##### RECORDS FOR THE EXERCISE

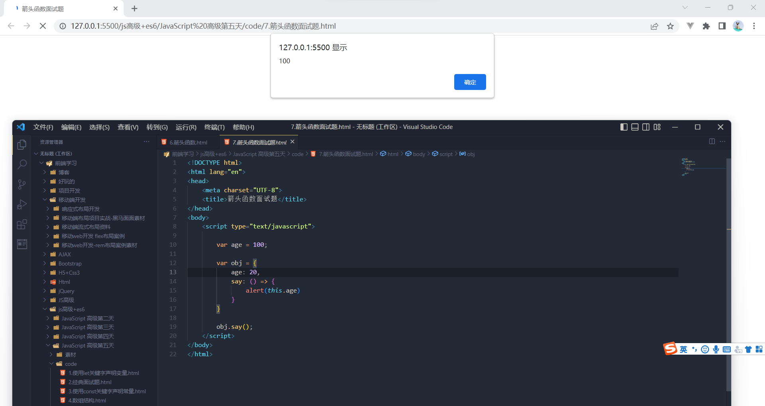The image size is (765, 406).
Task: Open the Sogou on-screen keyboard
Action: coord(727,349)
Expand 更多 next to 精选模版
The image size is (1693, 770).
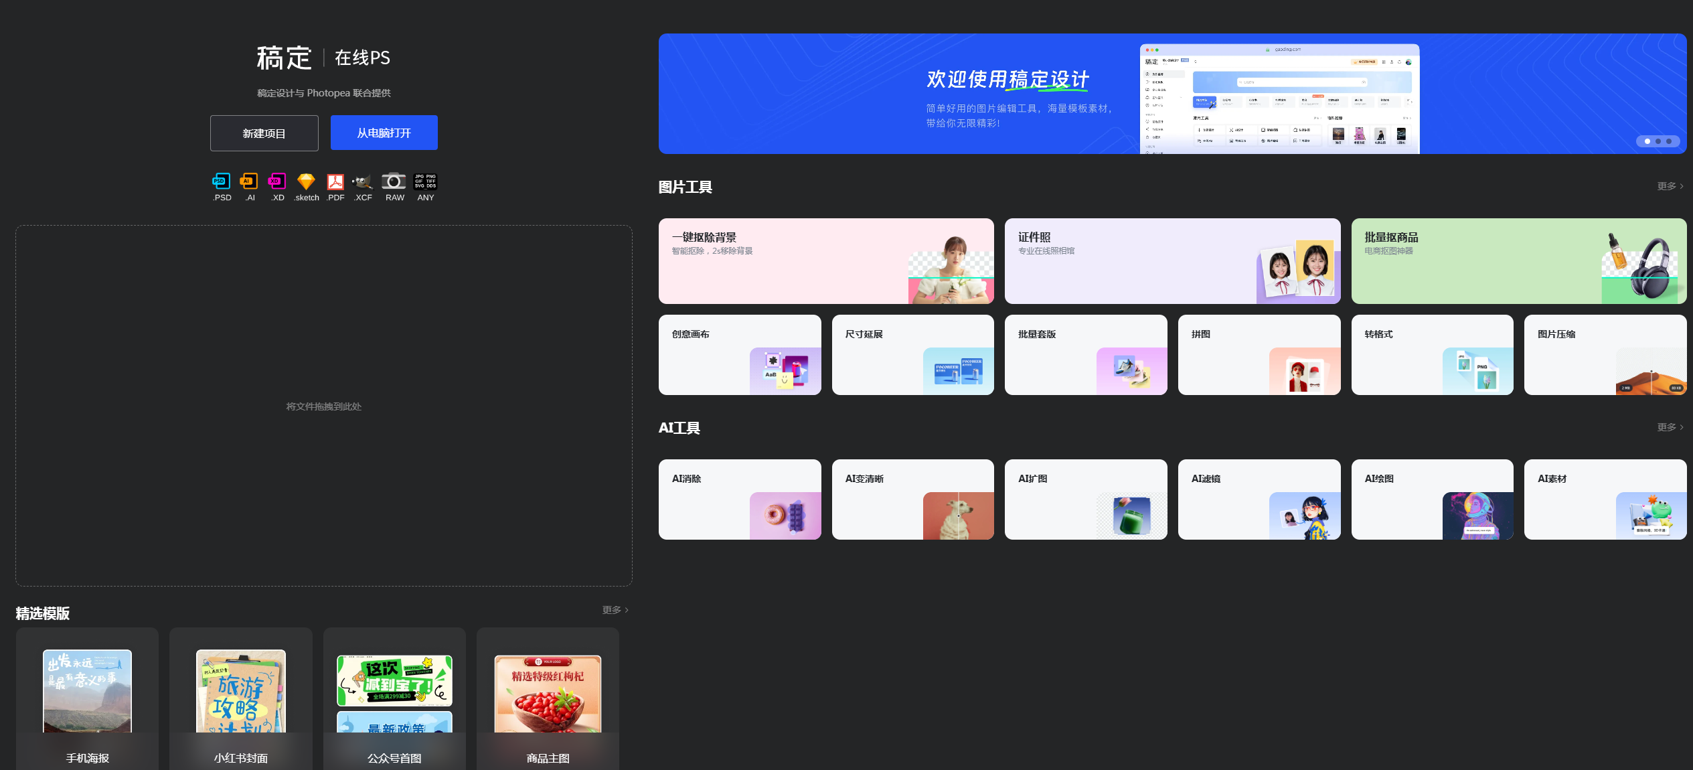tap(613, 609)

##########
##### RECORDS FOR THE EXERCISE

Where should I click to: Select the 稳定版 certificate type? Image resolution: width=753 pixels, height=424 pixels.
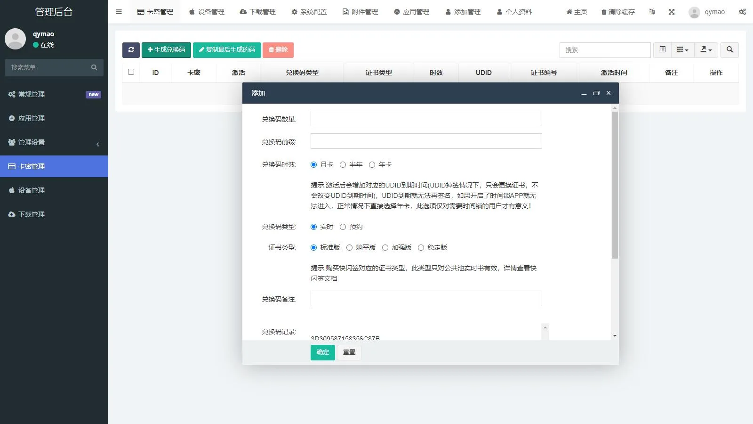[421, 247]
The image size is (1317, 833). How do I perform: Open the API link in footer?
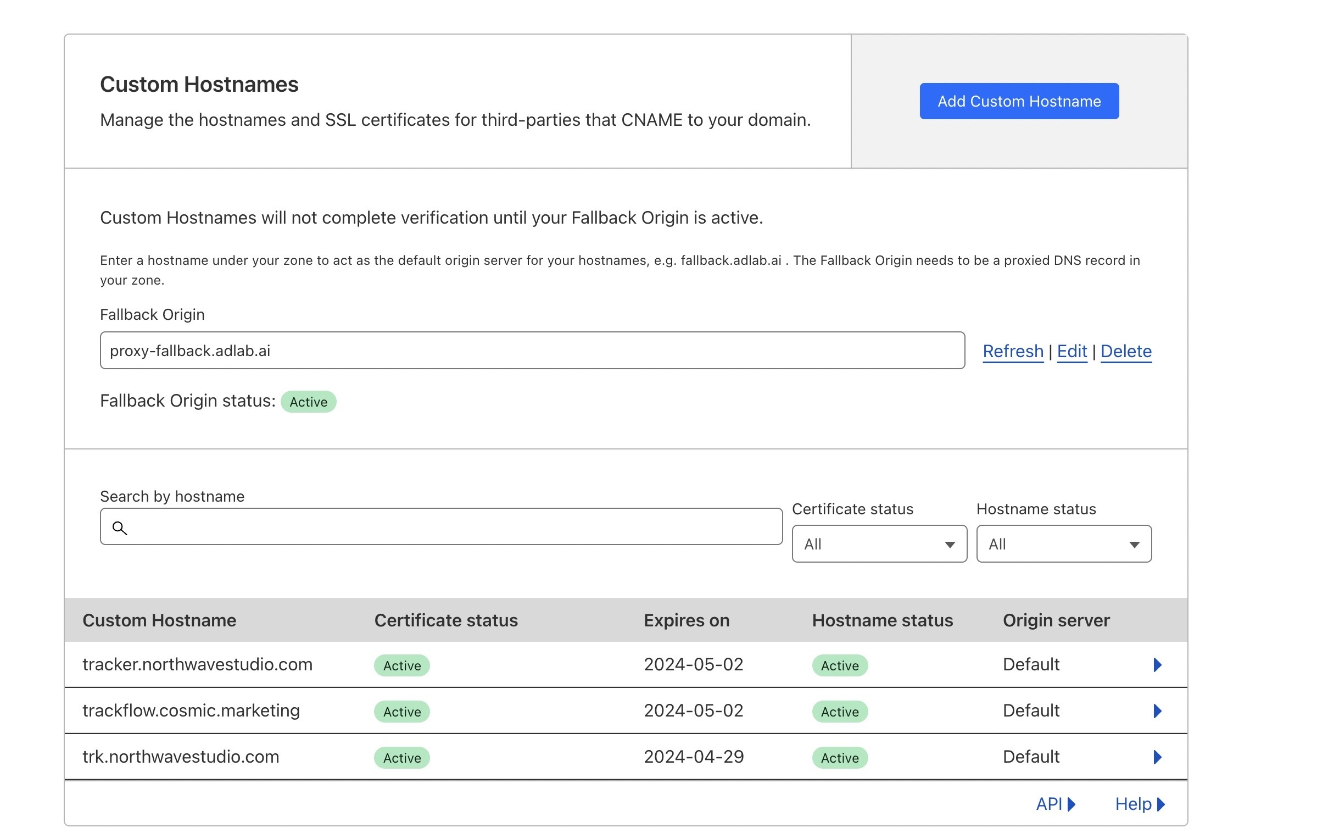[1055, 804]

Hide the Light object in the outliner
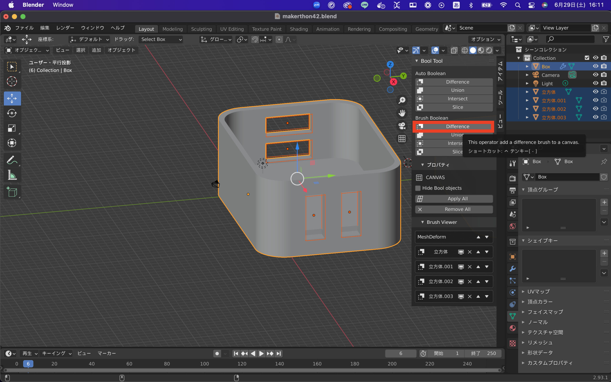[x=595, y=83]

##########
##### RECORDS FOR THE EXERCISE

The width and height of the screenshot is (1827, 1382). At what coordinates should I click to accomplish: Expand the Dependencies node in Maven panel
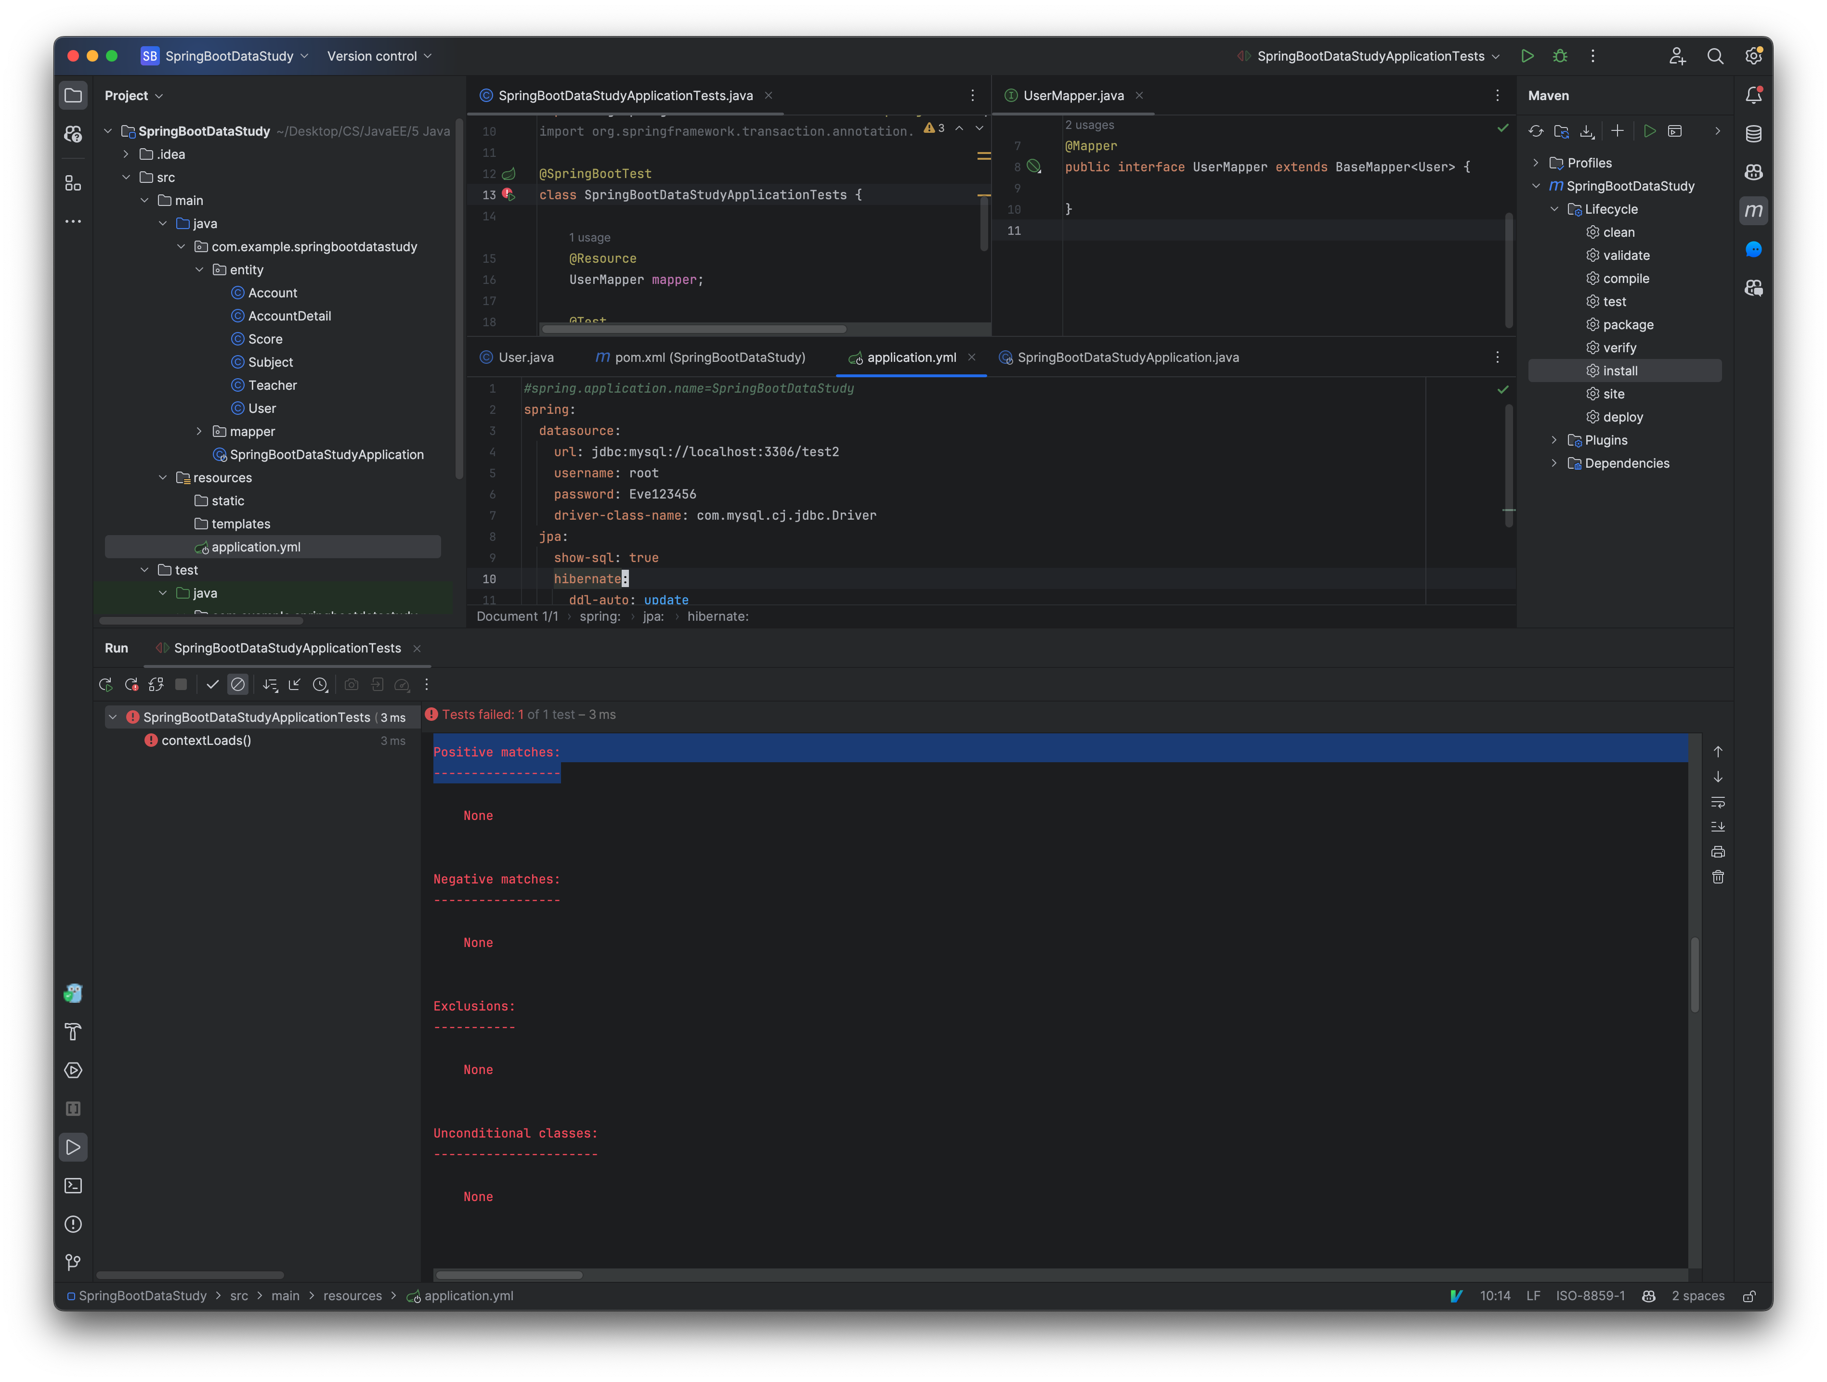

##########

Work out, please, how many lines above contain "Expand"; answer only with the number.

REPLY:
2